Mais subsídio de desemprego, menos reforma
Publicado: 2011-04-26 Tópico:Poupança
A convite de Pedro Passos Coelho, líder do PSD, foi criado o grupo de reflexão "Mais Sociedade". No âmbito de diminuir a despesa com o subsídio de desemprego, uma das propostas que irá ser discutida é a de o recurso ao subsídio de desemprego ter como consequência a redução da pensão de reforma.
Tal significa que quanto mais tempo alguém estiver no desemprego a receber o respectivo subsídio, menos direitos terá na reforma.
Outra proposta é que o valor do subsídio diminua gradualmente à medida que vai avançando o tempo de desemprego.
Outra medida seria implementar o regime austríaco em que seria criado um fundo para financiar situações de desemprego quer voluntário, quer involuntário. Esta medida aliada a que por cada ano de descontos para a Segurança Social, se tivesse direito a mês de subsídio.
Também se coloca a hipótese de aplicar penalizações a empresas que com maior frequência recorram a despedimentos.
Com todas estas medidas pretende-se incentivar o rápido regresso ao trabalho, além de reduzir a despesa pública e atingir uma poupança entre 100 e 150 milhões de euros.

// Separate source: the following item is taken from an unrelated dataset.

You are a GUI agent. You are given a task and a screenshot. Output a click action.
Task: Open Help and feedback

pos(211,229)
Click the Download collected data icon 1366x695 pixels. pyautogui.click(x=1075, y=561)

Além disso, procura-se criar justiça e acabar com a desigualdade entre os que trabalham toda a vida e se reformam e os que passaram parte da sua vida desempregados e depois se reformam.
Estas propostas já suscitaram algumas críticas, nomeadamente da ministra do Trabalho, que considera que poderão prejudicar as negociações com o FMI; assim como da UGT, que comenta que obviamente é necessário poupança na Segurança Social devido ao défice público mas tal "não implica que se disponha livremente da vida das pessoas".